▶ [Task statement]: Report all lines in the records that hold the string "agent".

*** Records for the exercise Section Begins ***

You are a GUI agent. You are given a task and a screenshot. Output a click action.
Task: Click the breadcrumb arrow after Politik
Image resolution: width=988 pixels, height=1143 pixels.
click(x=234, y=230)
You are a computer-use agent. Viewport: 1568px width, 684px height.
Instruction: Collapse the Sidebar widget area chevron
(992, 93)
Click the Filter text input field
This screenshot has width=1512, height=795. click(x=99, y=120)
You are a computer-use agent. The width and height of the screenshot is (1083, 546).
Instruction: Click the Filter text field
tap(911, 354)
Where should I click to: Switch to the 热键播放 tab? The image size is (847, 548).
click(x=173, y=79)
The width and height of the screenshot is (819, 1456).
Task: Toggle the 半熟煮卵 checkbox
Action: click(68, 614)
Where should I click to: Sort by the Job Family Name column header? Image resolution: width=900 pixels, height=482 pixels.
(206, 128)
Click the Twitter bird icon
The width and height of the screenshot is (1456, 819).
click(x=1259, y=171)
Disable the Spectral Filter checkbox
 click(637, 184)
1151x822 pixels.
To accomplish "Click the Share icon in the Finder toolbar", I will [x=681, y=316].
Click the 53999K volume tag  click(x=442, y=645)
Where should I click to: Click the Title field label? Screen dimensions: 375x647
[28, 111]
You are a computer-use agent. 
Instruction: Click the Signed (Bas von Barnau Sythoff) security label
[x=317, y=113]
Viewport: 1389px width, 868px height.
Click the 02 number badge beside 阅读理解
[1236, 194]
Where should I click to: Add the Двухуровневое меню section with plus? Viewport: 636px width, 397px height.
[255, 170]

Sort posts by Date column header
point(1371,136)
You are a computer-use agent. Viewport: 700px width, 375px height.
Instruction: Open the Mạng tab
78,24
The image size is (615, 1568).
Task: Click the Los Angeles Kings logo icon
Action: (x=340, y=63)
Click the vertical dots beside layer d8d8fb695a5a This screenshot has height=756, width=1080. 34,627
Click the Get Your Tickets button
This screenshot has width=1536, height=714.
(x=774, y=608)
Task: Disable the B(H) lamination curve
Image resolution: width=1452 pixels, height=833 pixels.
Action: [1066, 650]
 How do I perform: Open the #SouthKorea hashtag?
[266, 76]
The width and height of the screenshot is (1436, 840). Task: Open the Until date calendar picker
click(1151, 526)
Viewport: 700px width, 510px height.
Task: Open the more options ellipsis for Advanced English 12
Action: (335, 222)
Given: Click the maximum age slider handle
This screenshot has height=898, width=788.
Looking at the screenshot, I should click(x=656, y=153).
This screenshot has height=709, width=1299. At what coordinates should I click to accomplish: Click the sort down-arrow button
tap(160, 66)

*** Records for the exercise Section Ends ***

▶ [Problem solution]:
You are a GUI agent. You are given a task and a screenshot. Output a click action.
You are a computer-use agent. Viewport: 1568px width, 684px height.
You are a computer-use agent. The width and height of the screenshot is (1083, 546).
You are a computer-use agent. 
You are a computer-use agent. Viewport: 700px width, 375px height.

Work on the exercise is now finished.